▶ [Your objective]: Copy word for word, please, the lines of the entries below running from the one containing "You are a computer-use agent." to the one containing "Instruction: Open the Presets menu", both ends included.
====== Source information ======
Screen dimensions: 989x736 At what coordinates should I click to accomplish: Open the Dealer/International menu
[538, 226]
======
====== Source information ======
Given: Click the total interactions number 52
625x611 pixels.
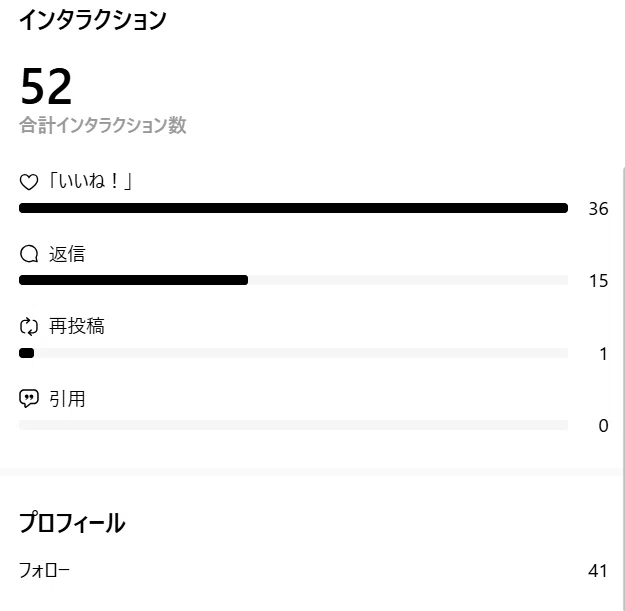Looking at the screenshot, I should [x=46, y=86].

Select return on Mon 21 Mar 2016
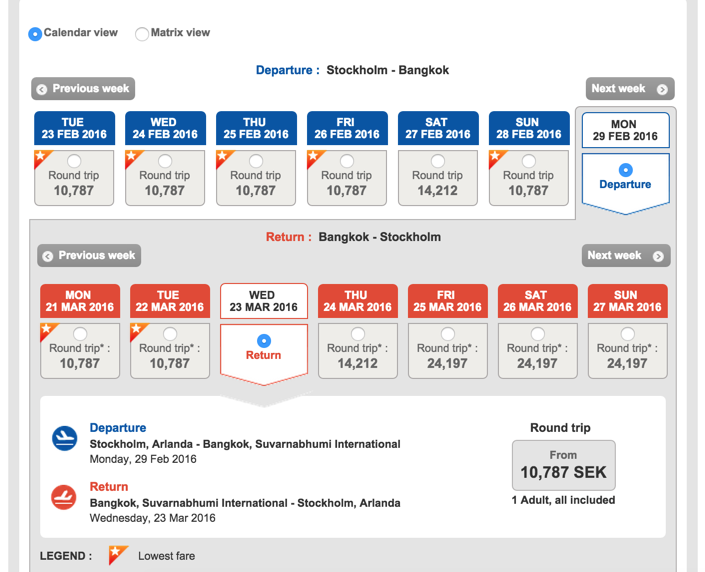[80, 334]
======
====== Source information ======
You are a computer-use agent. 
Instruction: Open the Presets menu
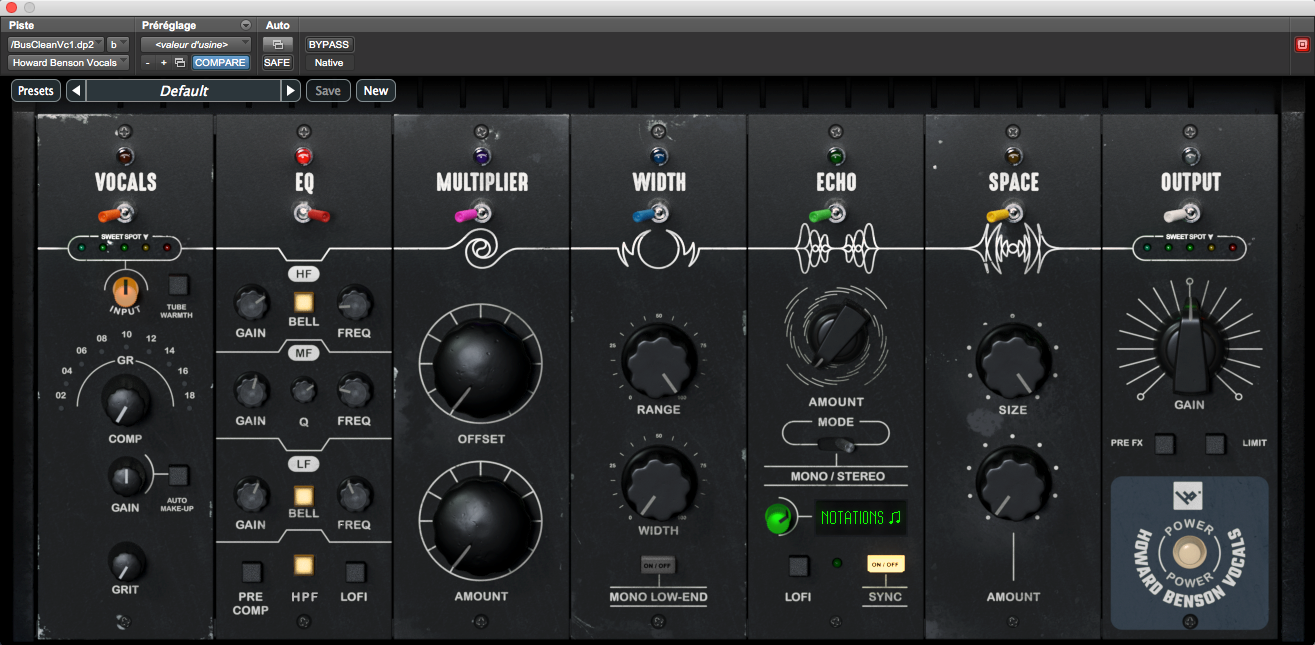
======
▶ [Exercise response]:
You are a computer-use agent. 
Instruction: Open the Presets menu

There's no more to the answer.